Sir Peter’s comments followed those by Jane Marriott, HM Ambassador to Yemen, who said in a recent interview that drone strikes “make a difference” in the country, as “threats” in Yemen “went away after the drone strikes.”
In a letter to the Foreign Secretary, Reprieve’s Executive Director Clare Algar urged the Government to consider the potential legal and diplomatic consequences of supplying UK-built missiles for use in such strikes, and clarify its own position on the legal and ethical status of the US’ covert drone campaign.
British ministers have until now refused to take a position on the secretive campaign carried out by the CIA and US Special Forces in countries such as Pakistan and Yemen, which violates international law and has caused the deaths of thousands of civilians. In January, Foreign Office Minister Hugh Robertson re-iterated to MPs that “Drone strikes… in Yemen are a matter for the Yemeni and US Governments.”

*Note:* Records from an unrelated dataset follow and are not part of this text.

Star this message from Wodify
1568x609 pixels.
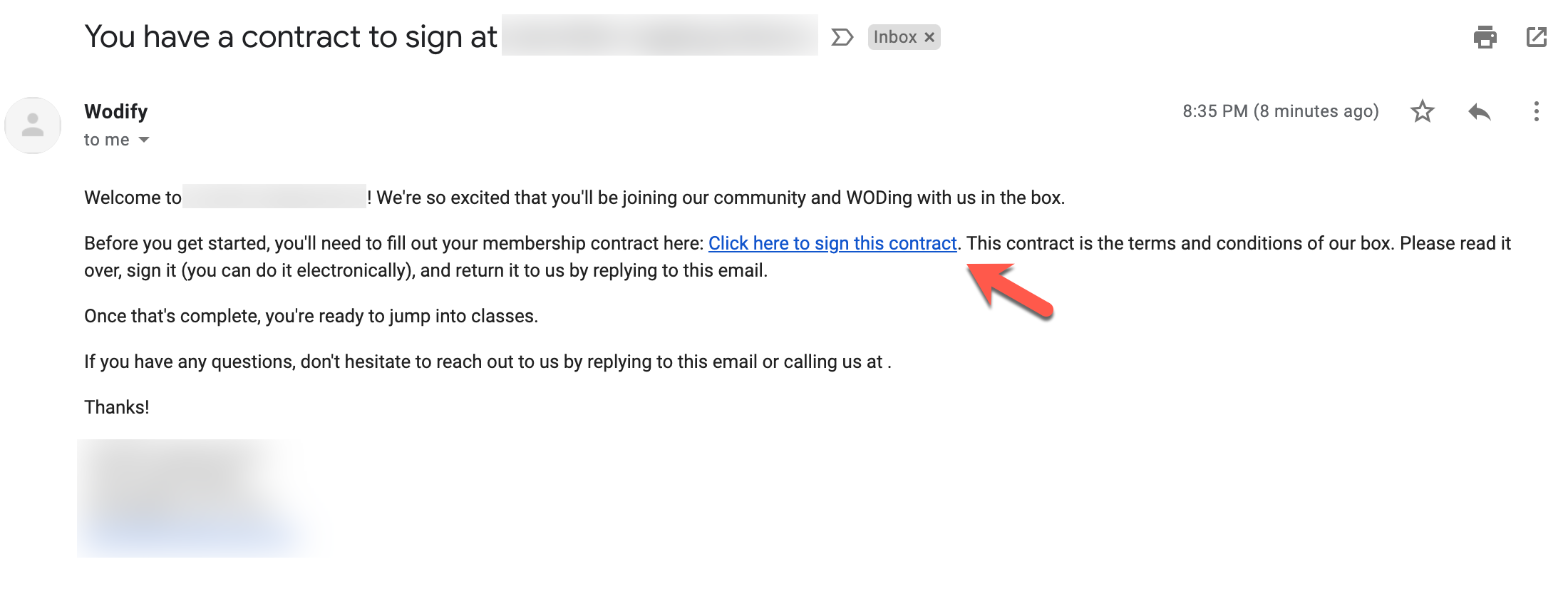(x=1422, y=111)
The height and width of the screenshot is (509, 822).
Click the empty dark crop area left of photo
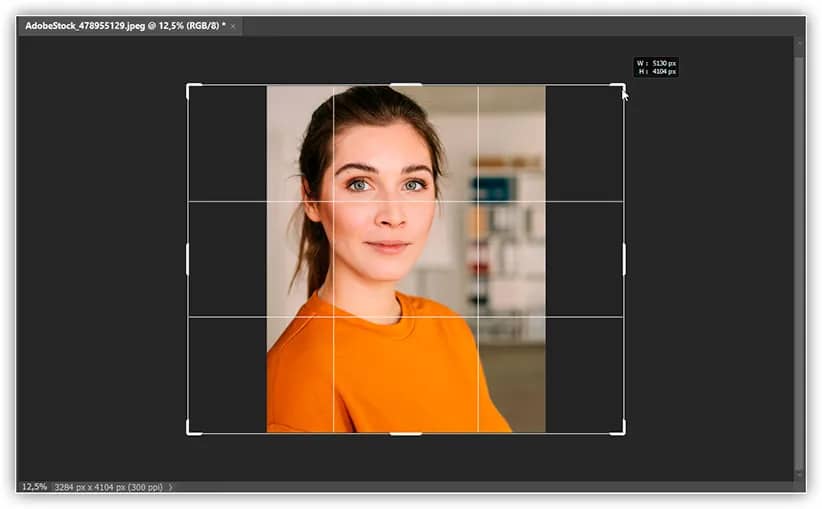tap(227, 260)
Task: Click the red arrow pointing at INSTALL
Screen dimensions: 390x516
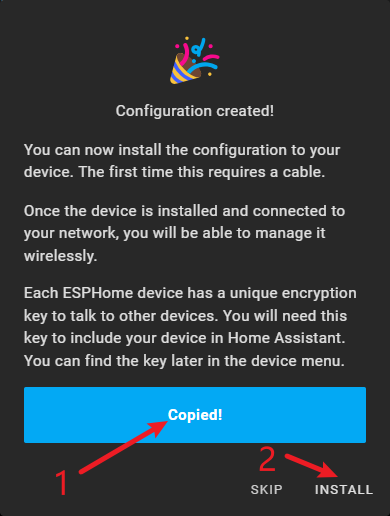Action: pos(311,466)
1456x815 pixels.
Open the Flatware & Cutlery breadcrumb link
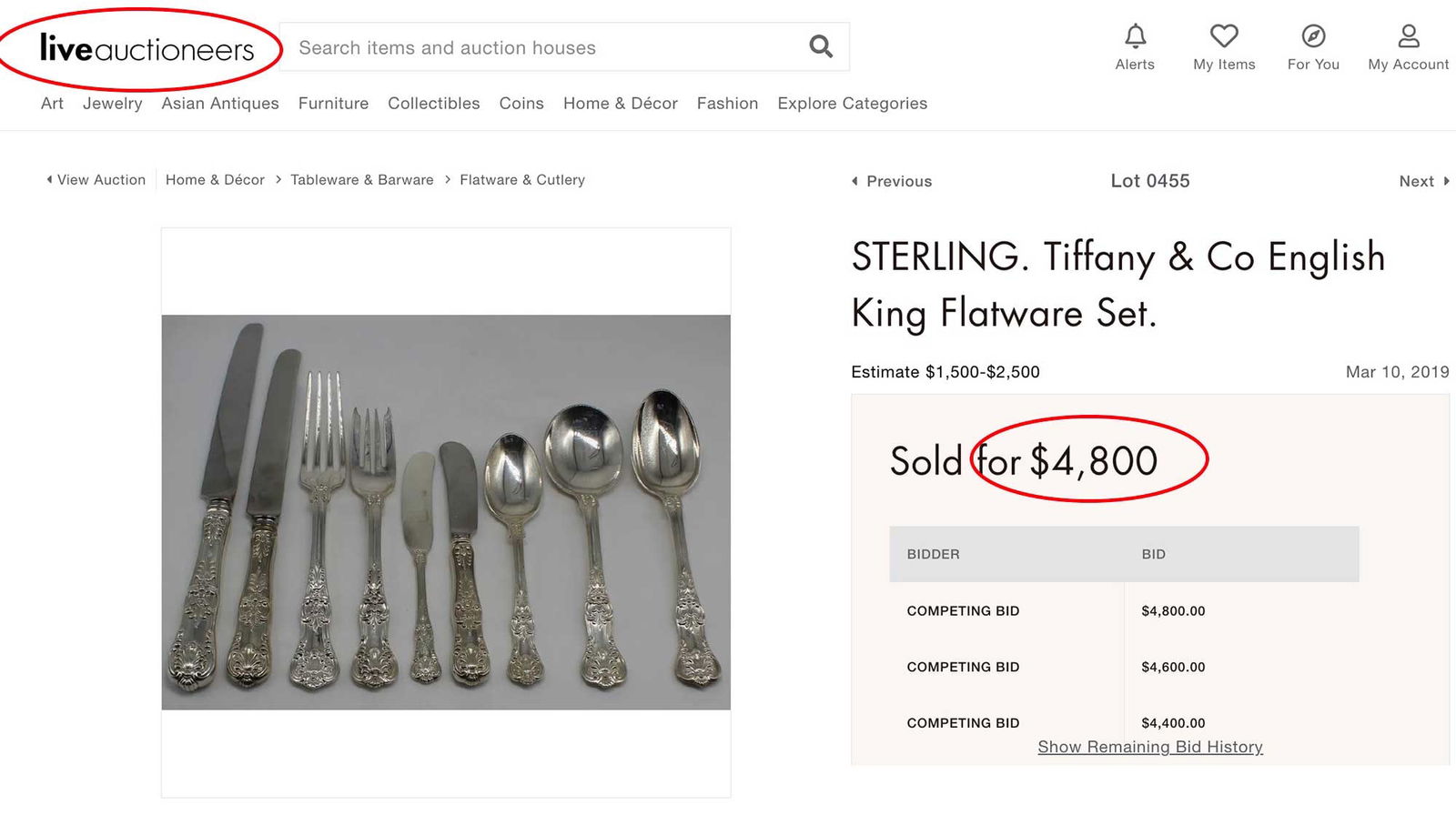point(521,179)
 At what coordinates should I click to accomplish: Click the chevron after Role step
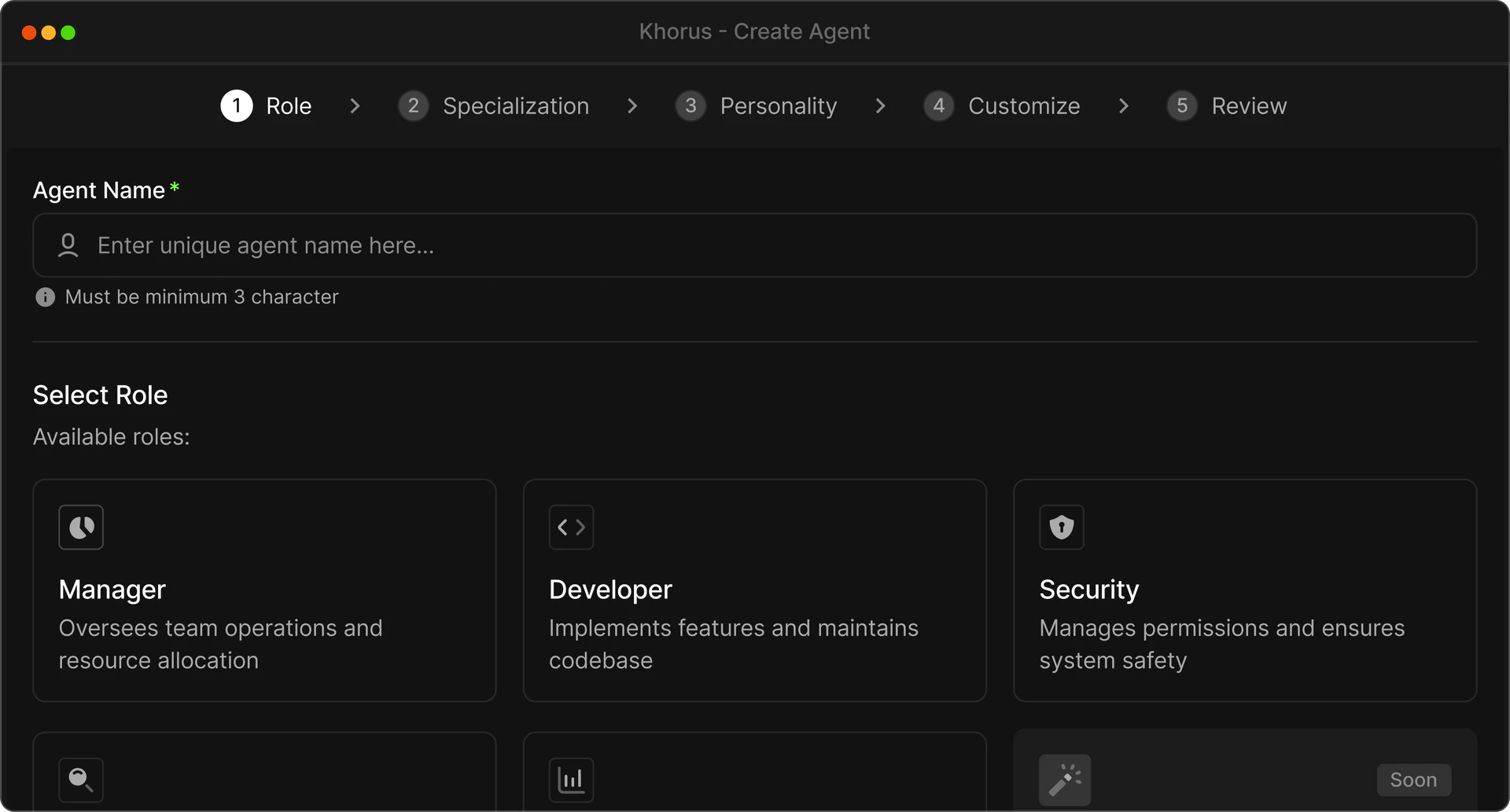(x=355, y=106)
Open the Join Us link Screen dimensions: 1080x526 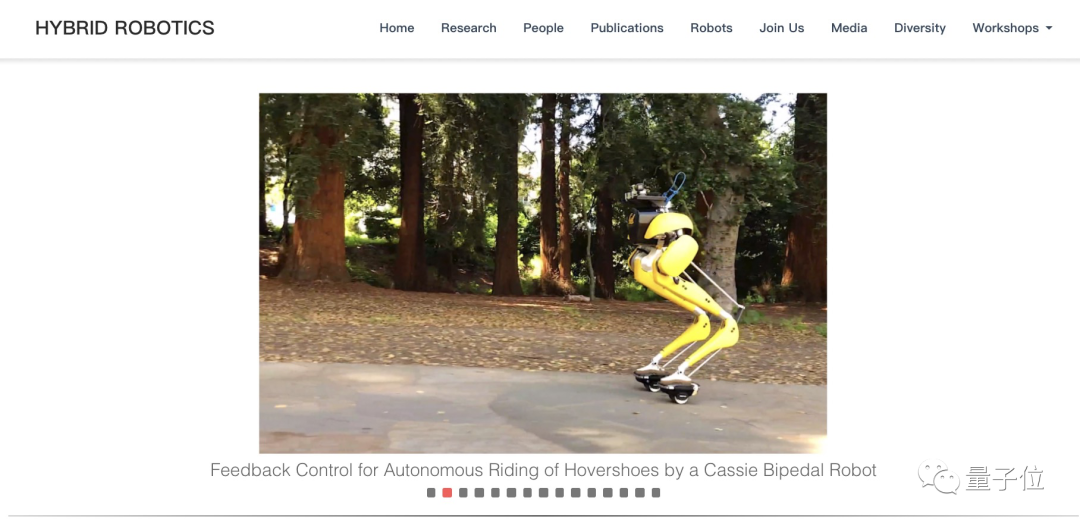[782, 28]

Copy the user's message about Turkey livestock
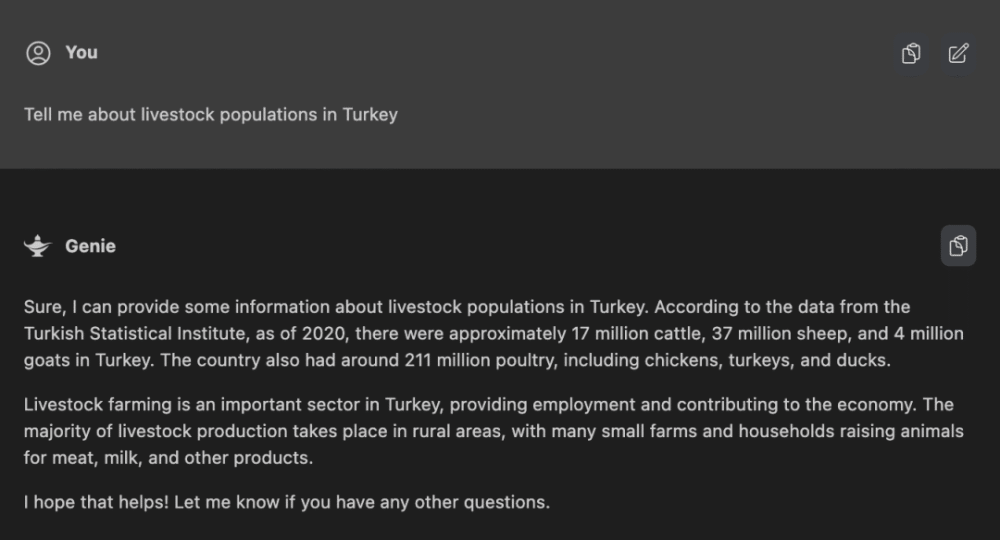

In her letter to William Hague, Clare Algar also asked the Government to publish its assessment of the numbers of civilians killed in the strikes:
“Your own Government is clearly aware of such controversies, as demonstrated in ministers’ repeated refusals to take a position on the legal or moral issues around such strikes. Such a carefully-trod line would appear to be at odds with Sir Peter’s enthusiastic salesmanship when it comes to supplying the missiles that would, in future, destroy targets in Yemen – an alarming prospect when one considers that, as recently as December, one such strike was reported as having “turn[ed] a wedding into a funeral”.
“It would therefore appear that this country’s ambassadors are prepared to go much further in making their views clear on this issue than are our own elected representatives… The public positions taken on such matters by UK Government officials mean it is no longer possible for UK ministers to refuse to address these crucial questions.”